TEXT SHOWN
━━━━━━━━━━━━━━━━
Postnatal β‐adrenergic desensitization caused by chronic prenatal hypoxia is linked to an increase in Gs and decreased β1AR/β2AR ratio

Prenatal hypoxia leads to growth restriction and increased risk of adult cardiovascular disease. Additionally, it desensitizes βARs in the 5wk chicken heart without affecting the 2wk heart. β 1 AR/β 2 AR ratio and increased G i expression is related to decreased βAR sensitivity. Our objective was to determine if the observed decrease in βAR sensitivity in the prenatally hypoxic 5 week chicken heart is linked to changes in β 1 AR/β 2 AR ratio, G i expression and cAMP accumulation. Eggs incubated in normoxia (N, 20.95% O 2 ) or hypoxia from day 0 (H, 14% O 2 ) were hatched and raised to 5wks. The β 1 AR/β 2 AR ratio was assessed in heart slices by competitive binding of [ 3 H]CGP‐12177 and specific β 1 AR or β 2 AR blockers (CGP‐20712A and ICI‐118,551 respectively). G s and G i expression was assessed by Western blot and an immunoassay was used to determine the cAMP accumulation after βAR stimulation with isoproterenol. We found that prenatal hypoxia causes a decrease in β 1 AR/β 2 AR ratio and lower cAMP levels in H than N. However, G i was unchanged while G s was increased. In conclusion, the results of lower β 1 AR/β 2 AR ratio, increased G s expression and lower cAMP production following βAR stimulation resemble those reported in early human heart failure. We therefore conclude that prenatal hypoxia has a programming effect on adult βAR function and speculate that the 5 week chicken exposed to prenatal hypoxia is displaying early signs of heart failure.
━━━━━━━━━━━━━━━━
Data excerpts
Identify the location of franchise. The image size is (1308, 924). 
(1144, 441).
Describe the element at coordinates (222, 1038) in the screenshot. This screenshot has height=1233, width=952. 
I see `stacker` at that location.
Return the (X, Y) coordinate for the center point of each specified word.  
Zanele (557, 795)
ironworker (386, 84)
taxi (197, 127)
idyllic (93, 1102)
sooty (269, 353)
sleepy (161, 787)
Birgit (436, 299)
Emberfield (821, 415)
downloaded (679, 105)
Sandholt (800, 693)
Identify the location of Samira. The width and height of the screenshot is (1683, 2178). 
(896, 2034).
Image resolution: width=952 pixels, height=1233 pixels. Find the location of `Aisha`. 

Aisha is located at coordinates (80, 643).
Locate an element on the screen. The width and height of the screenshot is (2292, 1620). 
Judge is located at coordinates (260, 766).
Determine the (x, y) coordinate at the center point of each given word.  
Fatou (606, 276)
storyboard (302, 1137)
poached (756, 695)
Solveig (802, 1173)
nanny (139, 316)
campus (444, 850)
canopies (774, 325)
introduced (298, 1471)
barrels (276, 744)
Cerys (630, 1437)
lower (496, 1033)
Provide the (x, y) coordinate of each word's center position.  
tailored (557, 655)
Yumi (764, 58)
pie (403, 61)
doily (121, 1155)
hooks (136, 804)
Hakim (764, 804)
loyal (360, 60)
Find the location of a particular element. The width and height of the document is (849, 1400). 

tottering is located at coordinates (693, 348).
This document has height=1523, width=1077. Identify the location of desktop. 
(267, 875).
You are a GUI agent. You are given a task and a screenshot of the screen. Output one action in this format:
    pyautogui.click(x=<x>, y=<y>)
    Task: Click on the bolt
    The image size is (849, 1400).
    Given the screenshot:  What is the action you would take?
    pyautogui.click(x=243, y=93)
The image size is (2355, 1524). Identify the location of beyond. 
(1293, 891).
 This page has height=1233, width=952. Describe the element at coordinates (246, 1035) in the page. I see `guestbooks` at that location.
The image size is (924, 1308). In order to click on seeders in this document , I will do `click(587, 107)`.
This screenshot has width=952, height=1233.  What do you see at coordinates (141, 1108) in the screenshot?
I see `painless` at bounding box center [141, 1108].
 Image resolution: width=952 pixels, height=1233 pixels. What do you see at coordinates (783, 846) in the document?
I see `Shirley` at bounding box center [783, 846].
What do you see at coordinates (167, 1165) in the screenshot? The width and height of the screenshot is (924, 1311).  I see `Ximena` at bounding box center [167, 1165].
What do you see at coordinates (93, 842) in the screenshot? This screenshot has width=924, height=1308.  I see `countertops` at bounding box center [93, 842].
━━━━━━━━━━━━━━━━
STUDY QUESTIONS
[1] Answer these about the abstract on prenatal hypoxia, one line each:
(a) At what oxygen level were the hypoxic eggs incubated?
(b) What method was used to assess Gs and Gi expression?
(c) How did Gi expression differ between the hypoxic and normoxic groups?
[2] Summarize the abstract on prenatal hypoxia in two sentences.

SOLUTION LIST
[1]
(a) 14% O2, from day 0.
(b) Western blot.
(c) It did not differ; Gi was unchanged.

[2] In 5-week-old chickens from eggs incubated in hypoxia, prenatal hypoxia lowered the β1AR/β2AR ratio and cAMP levels after βAR stimulation, raised Gs expression, and left Gi unchanged. These results resemble those reported in early human heart failure, so the authors conclude that prenatal hypoxia has a programming effect on adult βAR function and speculate that these chickens show early signs of heart failure.